Collected data entries:
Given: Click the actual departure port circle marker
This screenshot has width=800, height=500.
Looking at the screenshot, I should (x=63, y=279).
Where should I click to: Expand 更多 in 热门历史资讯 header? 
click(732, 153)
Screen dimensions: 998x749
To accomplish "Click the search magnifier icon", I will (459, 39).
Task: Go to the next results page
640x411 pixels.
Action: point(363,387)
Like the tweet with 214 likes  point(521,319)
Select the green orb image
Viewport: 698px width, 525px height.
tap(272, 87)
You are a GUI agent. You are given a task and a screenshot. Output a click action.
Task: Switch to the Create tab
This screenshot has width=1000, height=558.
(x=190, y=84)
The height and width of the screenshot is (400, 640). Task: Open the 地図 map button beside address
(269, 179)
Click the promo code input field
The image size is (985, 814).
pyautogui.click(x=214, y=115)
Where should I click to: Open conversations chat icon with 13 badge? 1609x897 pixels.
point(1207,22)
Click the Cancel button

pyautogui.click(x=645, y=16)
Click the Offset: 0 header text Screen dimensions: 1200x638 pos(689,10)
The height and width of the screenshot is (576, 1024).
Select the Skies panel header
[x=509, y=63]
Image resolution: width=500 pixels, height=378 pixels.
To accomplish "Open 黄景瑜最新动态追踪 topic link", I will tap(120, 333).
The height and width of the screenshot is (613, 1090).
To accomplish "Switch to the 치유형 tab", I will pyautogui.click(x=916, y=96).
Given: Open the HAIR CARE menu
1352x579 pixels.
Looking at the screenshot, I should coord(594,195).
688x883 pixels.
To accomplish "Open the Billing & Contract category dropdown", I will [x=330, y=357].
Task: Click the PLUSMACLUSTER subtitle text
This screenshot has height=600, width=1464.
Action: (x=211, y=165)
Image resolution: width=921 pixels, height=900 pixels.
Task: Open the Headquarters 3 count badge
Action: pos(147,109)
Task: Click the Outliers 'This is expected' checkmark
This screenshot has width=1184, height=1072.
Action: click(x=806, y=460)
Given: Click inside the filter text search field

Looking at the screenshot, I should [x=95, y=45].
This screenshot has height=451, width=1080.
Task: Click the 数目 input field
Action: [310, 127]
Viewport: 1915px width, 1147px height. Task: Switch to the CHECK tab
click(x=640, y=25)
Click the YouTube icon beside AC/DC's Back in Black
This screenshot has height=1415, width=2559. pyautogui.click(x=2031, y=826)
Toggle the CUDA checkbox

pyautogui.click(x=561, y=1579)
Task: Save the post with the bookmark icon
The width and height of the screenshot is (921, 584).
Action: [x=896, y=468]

■ How to complete this task
Letter for letter, copy all of the entries above.

■ Solution below
Given: Click the actual departure port circle marker
This screenshot has width=800, height=500.
Looking at the screenshot, I should (x=63, y=279).
Where should I click to: Expand 更多 in 热门历史资讯 header? 
click(732, 153)
Screen dimensions: 998x749
To accomplish "Click the search magnifier icon", I will (459, 39).
Task: Go to the next results page
640x411 pixels.
Action: point(363,387)
Like the tweet with 214 likes  point(521,319)
Select the green orb image
Viewport: 698px width, 525px height.
tap(272, 87)
You are a GUI agent. You are given a task and a screenshot. Output a click action.
Task: Switch to the Create tab
This screenshot has width=1000, height=558.
(x=190, y=84)
The height and width of the screenshot is (400, 640). Task: Open the 地図 map button beside address
(269, 179)
Click the promo code input field
The image size is (985, 814).
pyautogui.click(x=214, y=115)
Where should I click to: Open conversations chat icon with 13 badge? 1609x897 pixels.
point(1207,22)
Click the Cancel button

pyautogui.click(x=645, y=16)
Click the Offset: 0 header text Screen dimensions: 1200x638 pos(689,10)
The height and width of the screenshot is (576, 1024).
Select the Skies panel header
[x=509, y=63]
Image resolution: width=500 pixels, height=378 pixels.
To accomplish "Open 黄景瑜最新动态追踪 topic link", I will tap(120, 333).
The height and width of the screenshot is (613, 1090).
To accomplish "Switch to the 치유형 tab", I will pyautogui.click(x=916, y=96).
Given: Open the HAIR CARE menu
1352x579 pixels.
Looking at the screenshot, I should coord(594,195).
688x883 pixels.
To accomplish "Open the Billing & Contract category dropdown", I will [x=330, y=357].
Task: Click the PLUSMACLUSTER subtitle text
This screenshot has height=600, width=1464.
Action: (x=211, y=165)
Image resolution: width=921 pixels, height=900 pixels.
Task: Open the Headquarters 3 count badge
Action: pos(147,109)
Task: Click the Outliers 'This is expected' checkmark
This screenshot has width=1184, height=1072.
Action: click(x=806, y=460)
Given: Click inside the filter text search field

Looking at the screenshot, I should [x=95, y=45].
This screenshot has height=451, width=1080.
Task: Click the 数目 input field
Action: [310, 127]
Viewport: 1915px width, 1147px height. Task: Switch to the CHECK tab
click(x=640, y=25)
Click the YouTube icon beside AC/DC's Back in Black
This screenshot has height=1415, width=2559. pyautogui.click(x=2031, y=826)
Toggle the CUDA checkbox

pyautogui.click(x=561, y=1579)
Task: Save the post with the bookmark icon
The width and height of the screenshot is (921, 584).
Action: [x=896, y=468]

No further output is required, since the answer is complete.